(The following is a guest post by Hispanic Division Junior Fellow Matthew Bova.)
My assignment as a Junior Fellow was to make a visualization showing the digitized data related to the Hispanic Division that is available via the Library’s website. During my first few days, I found the LOC API (Application Programming Interface). This API was developed by LOC Labs, and allows computer programs to access data about all the items found in a search of the Library’s website. You can try this for yourself – just search something like dogs on the Library’s website and add the term “&fo=json” to the end of it. It displays most of the data you would find on that webpage in a format called JSON, which computers can interpret far more easily than a normal webpage.
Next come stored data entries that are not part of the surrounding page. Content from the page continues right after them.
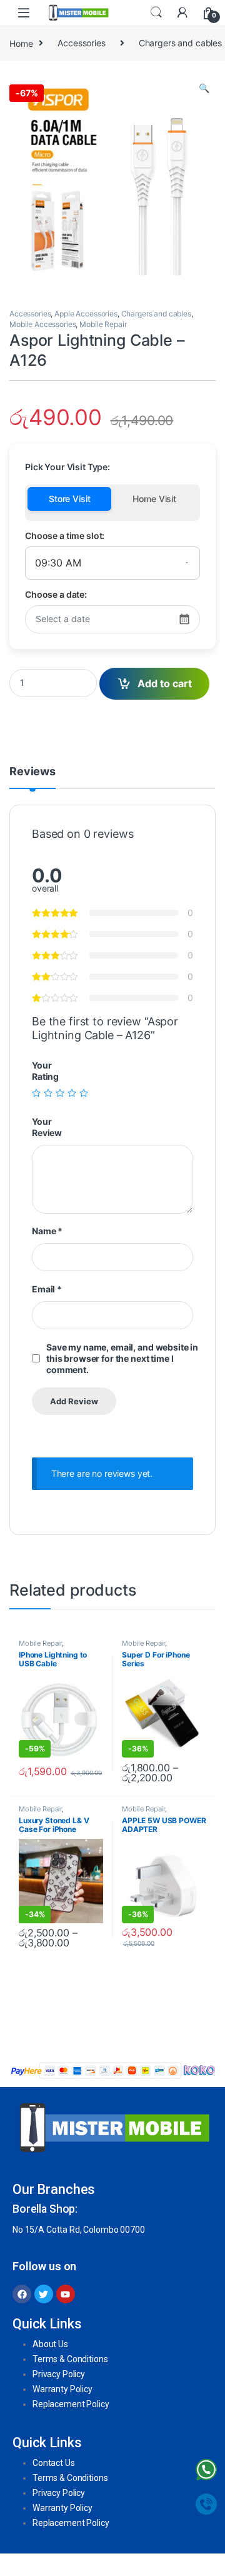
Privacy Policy (58, 2374)
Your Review (47, 1127)
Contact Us (53, 2463)
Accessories (81, 43)
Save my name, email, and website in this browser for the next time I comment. (122, 1358)
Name (47, 1230)
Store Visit (69, 498)
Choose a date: (56, 594)
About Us (50, 2344)
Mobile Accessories (42, 324)
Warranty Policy (62, 2389)
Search (156, 12)
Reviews (32, 772)
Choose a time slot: (64, 535)
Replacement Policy (70, 2404)
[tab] (32, 777)
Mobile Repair (102, 324)
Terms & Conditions (70, 2359)
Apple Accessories (86, 313)
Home (20, 43)
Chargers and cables (156, 313)
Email (47, 1289)
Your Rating (45, 1071)
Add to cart (165, 683)
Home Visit (154, 498)
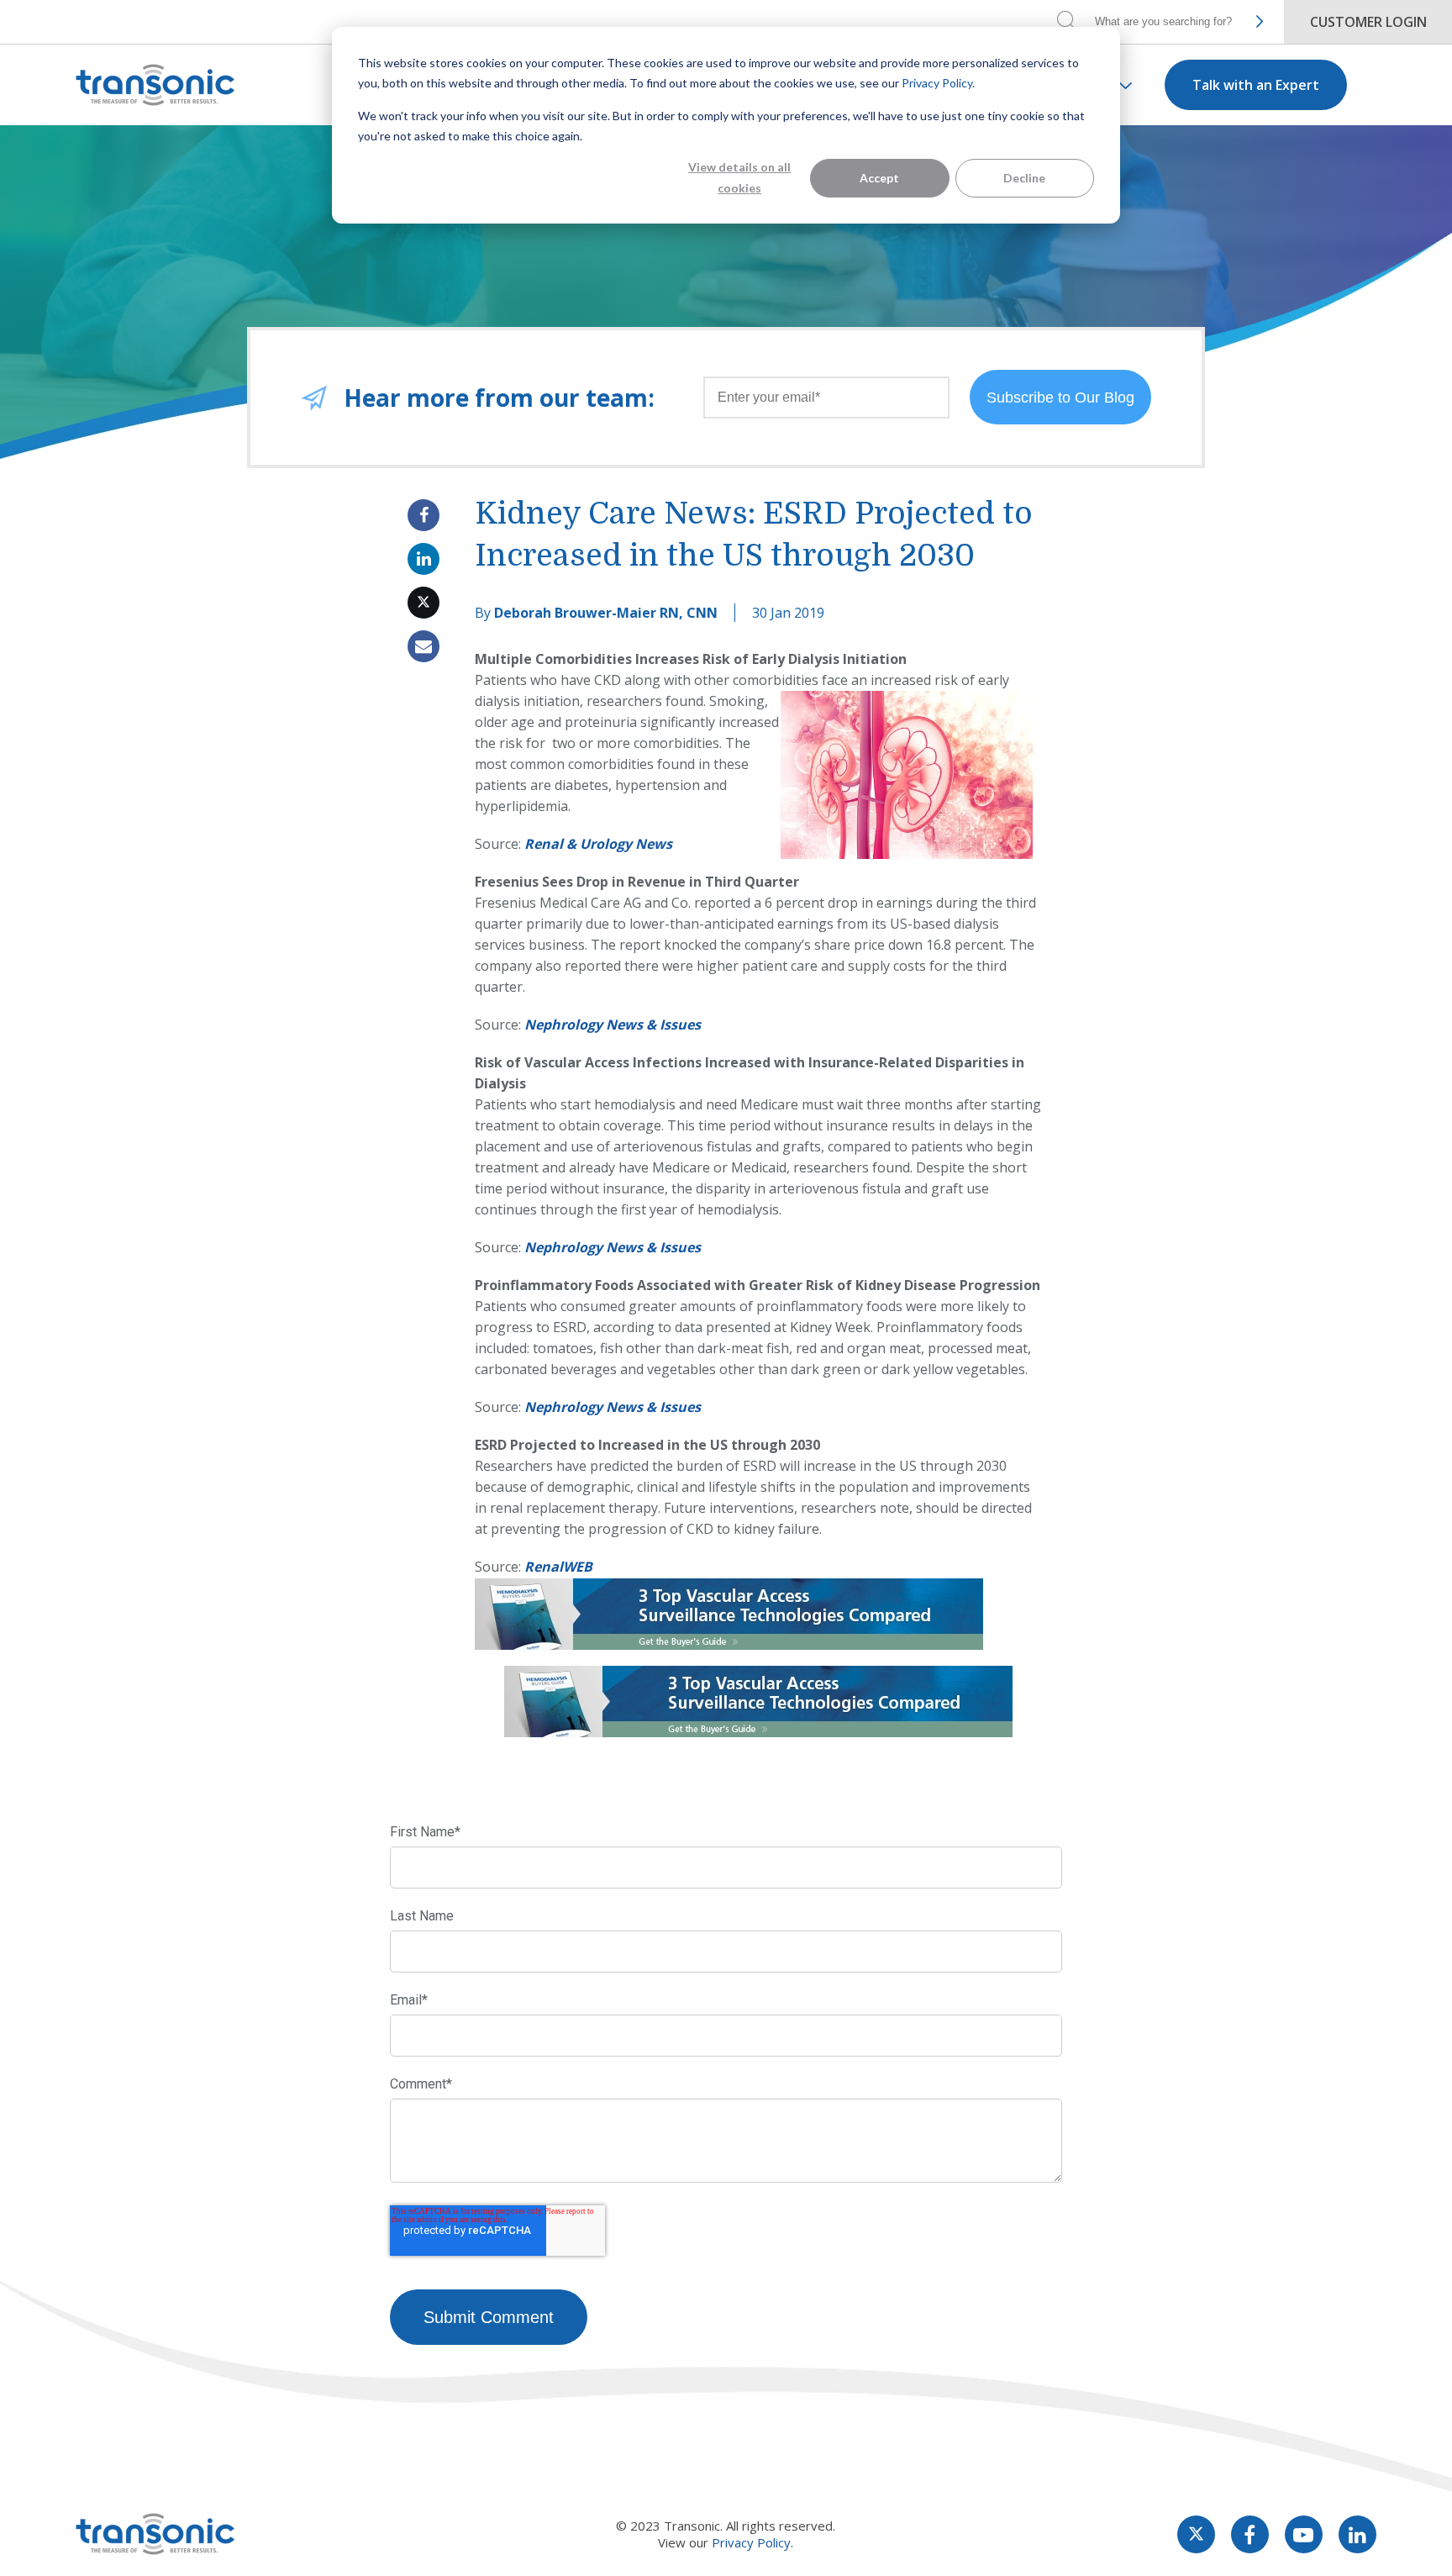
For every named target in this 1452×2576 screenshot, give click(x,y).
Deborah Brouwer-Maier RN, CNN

I found I was able to count and display the results of my searches, and eventually discovered a method for counting every item by format (books, audio, manuscripts, etc.). I then came up with a method of finding every digitized item with Hispanic metadata, meaning it contained a subject, location or language that could be considered “Hispanic.” (Within the Library of Congress, the Hispanic Division recommends the acquisition of materials and provides reference services related to Spain, Portugal, Latin America, the Caribbean, and US Latinx communities) This allowed me to create a simple visualization (shown below), using open-source graphing software.
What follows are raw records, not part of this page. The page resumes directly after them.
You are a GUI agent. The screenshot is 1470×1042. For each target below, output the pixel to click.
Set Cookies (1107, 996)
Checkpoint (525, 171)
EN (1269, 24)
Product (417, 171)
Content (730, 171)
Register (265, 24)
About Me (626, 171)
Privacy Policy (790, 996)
This method has its limitations. I was only extracting the numbers themselves rather than the values. This limited how much I could tell from this graph. My computer only grabbed what it needed to make this chart. For example, my dataset cant’t tell you how many of these “Hispanic” books were published before 1900. To do that, you would need a dataset containing every single item in the library, and I set out to create that dataset.
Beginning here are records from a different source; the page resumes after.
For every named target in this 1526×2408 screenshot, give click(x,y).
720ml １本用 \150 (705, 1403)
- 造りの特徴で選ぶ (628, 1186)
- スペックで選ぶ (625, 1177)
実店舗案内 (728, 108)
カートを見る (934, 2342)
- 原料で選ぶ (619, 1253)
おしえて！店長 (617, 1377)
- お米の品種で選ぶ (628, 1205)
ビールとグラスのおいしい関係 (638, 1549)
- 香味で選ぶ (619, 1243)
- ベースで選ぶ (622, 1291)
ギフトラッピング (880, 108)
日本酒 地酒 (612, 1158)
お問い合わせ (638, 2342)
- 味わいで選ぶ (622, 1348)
This proved to be more difficult than expected. The API isn’t designed for mass data collection, and only opens the first 100,000 results of a search. To solve this, I chunked up the format searches into individual years, and downloaded them as .csv files, a very simple tabular data format. Using this method, I sorted out the Hispanic metadata items and was able to make a chart that shows the growth of the library’s digital catalog, both in total and those with Hispanic Metadata.
This chart allows the Hispanic Division staff to see the Hispanic resources that are accessible through a loc.gov search and to use that data to plan for the future.